== GOAL OF THE EXERCISE ==
Restate the listing below word for word. No picture belongs in the result.

== EXERCISE INPUT ==
+-------+

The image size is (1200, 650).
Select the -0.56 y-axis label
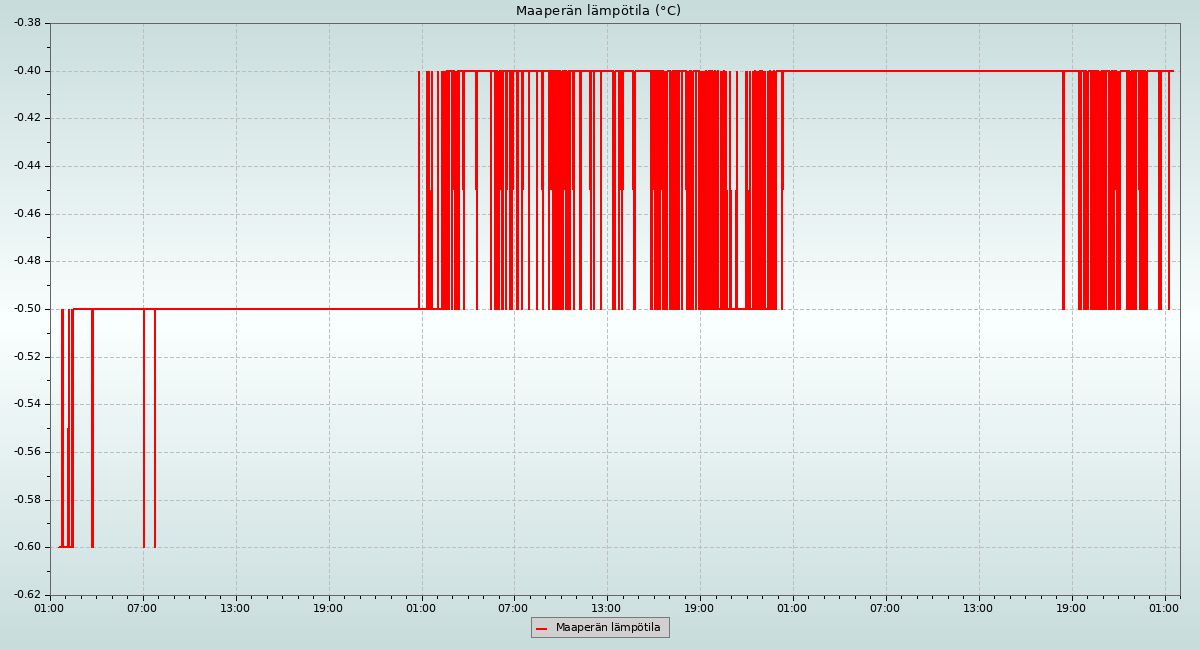click(x=27, y=452)
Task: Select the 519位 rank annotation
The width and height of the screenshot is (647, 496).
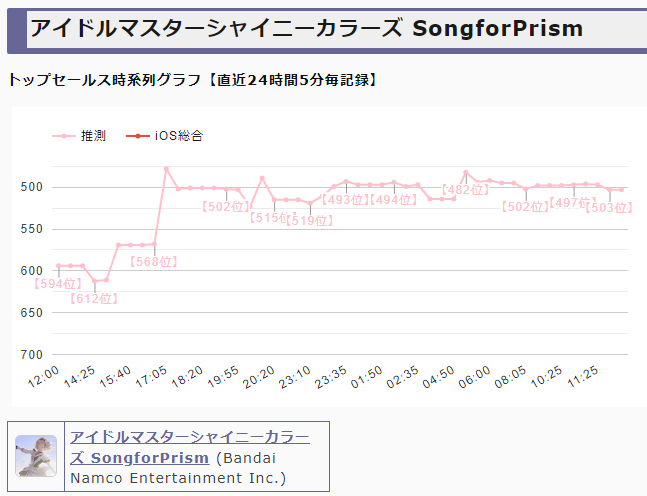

+-------+

== SOLVED EXERCISE ==
The image size is (1200, 650).
Select the -0.56 y-axis label
click(x=27, y=452)
Task: Select the 519位 rank annotation
The width and height of the screenshot is (647, 496).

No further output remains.